The circRNA circ_0000291 acts as a sponge of microRNA 326 to regulate E26 transformation-specific sequence-1 expression and promote breast cancer progression.

Abstract

Accumulating studies authenticate that circular RNAs (circRNAs) are involved in the progression of cancers. However, their role in breast cancer (BC) remains largely unknown. In this study, real-time polymerase chain reaction was employed to detect the circ_0000291 and miR-326 expressions in BC tissues and cells. The correlation between the expression level of circ_0000291 and clinicopathological parameters of BC patients was analyzed. Western blot was used to detect the expression of E26 transformation-specific sequence-1 (ETS1), E-cadherin, N-cadherin and Vimentin in BC cells. Cell proliferation was measured using the cell counting kit-8 assay and the bromodeoxyuridine assay.
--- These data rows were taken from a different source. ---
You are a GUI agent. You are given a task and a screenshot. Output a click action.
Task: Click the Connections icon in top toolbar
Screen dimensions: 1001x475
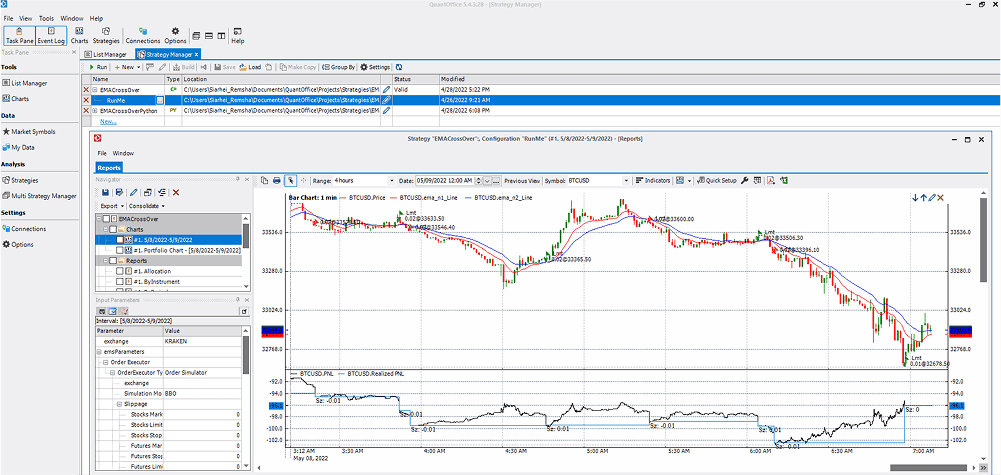[143, 35]
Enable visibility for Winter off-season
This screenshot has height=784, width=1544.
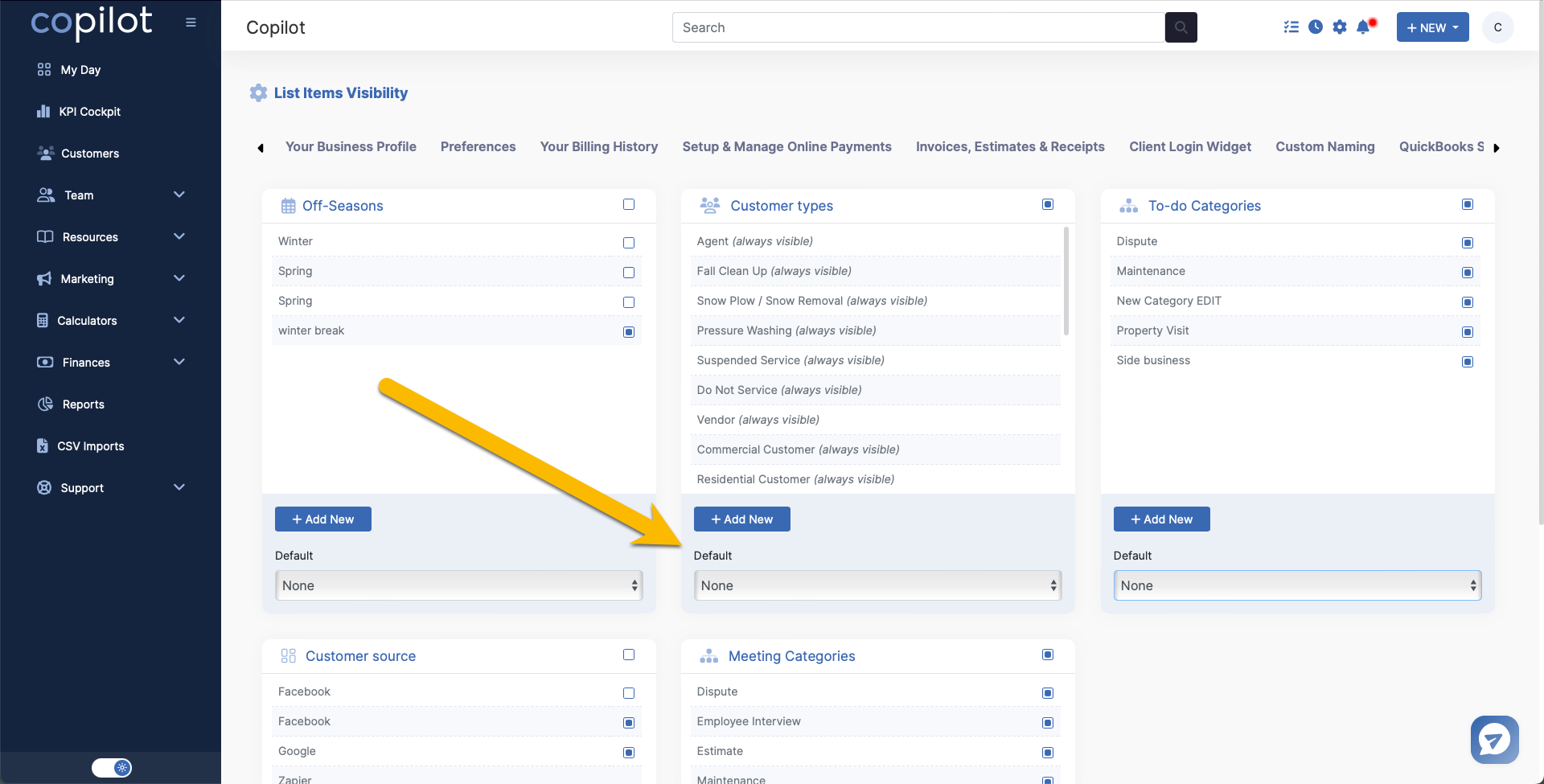click(629, 243)
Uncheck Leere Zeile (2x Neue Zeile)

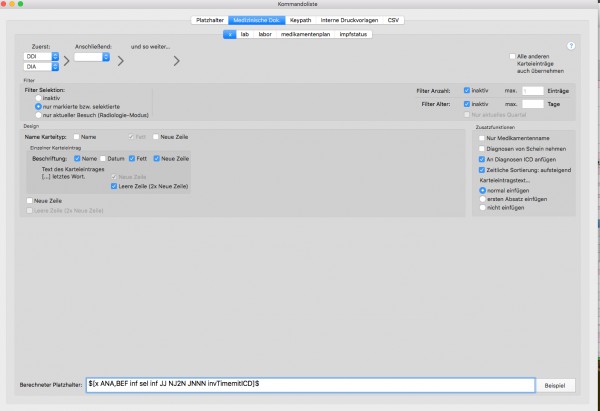[114, 186]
Cell migration and invasion were detected by Transwell assay. The interactions between circ_0000291 and miR-326, miR-326 and ETS1 were verified using bioinformatics prediction, the dual-luciferase reporter gene assay or/and RNA binding protein immunoprecipitation assay. We demonstrated that circ_0000291 was significantly upregulated in BC, and its high expression was positively correlated with T stage and local lymph node metastasis. Functional assays validated that circ_0000291 promoted BC cell proliferation, migration and invasion. The mechanism studies indicated that circ_0000291 could decoy miR-326 and in turn upregulate the expression of ETS1. In conclusion, circ_0000291 is the novel oncogenic circRNA and promotes BC progression via modulating the miR-326/ETS1 axis.